Once again if you believe that a disturbing portrayal is important and should be seen, you should respect contrary, disturbed and angry reactions. This is what you expected the film to do and thus you should address its effects on those audiences. Do not dismiss them, engage in a dialogue that art demands of its audiences. Do not become complicit in the further mystification of experience. Face their fear/confusion and in the process, your own.
A problem with the usage of violence in film is that it has become an effect used to simply entertain and titillate, one of the most powerful and disturbing films of the last few years was Michael Haneke’s Cache (France/Austria, 2005) which explores the after effects of repressed systemic and individual acts of aggression/violence. It is minimalist and subtle in its presentation of violence, but the impact is long-lasting, reverberating in my mind still, causing me to question the impact of individual and societal repression of violent histories.
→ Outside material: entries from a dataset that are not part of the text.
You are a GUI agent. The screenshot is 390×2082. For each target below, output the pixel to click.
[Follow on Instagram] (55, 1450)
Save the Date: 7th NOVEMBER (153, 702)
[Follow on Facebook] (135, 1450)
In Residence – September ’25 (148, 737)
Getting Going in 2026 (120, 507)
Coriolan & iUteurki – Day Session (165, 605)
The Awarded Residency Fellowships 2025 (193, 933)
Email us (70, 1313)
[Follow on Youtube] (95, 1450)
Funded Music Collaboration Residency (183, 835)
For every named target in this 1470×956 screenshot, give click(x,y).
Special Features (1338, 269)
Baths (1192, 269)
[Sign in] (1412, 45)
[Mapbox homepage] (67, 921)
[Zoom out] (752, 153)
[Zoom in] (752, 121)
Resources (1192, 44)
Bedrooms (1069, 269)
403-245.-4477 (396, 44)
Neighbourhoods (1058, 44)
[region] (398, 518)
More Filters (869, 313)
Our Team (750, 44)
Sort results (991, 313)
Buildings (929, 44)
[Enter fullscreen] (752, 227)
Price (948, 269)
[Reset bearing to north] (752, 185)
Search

It forces us to reflect on our own societal repression of historical violence and our individual role in this repression. Instances of violence can also cause us to focus on what gives life dignity and what is noble and ignoble in the human condition.
A last thought, legitimated violence–sanctioned by the state, or other social forces–usually is a clear indicator of the boundaries of society, what is permitted, what is forbidden, and who controls these boundaries. Always reflect on what those boundaries are, who they benefit and who suffers, and how they are masked/legitimated as normal.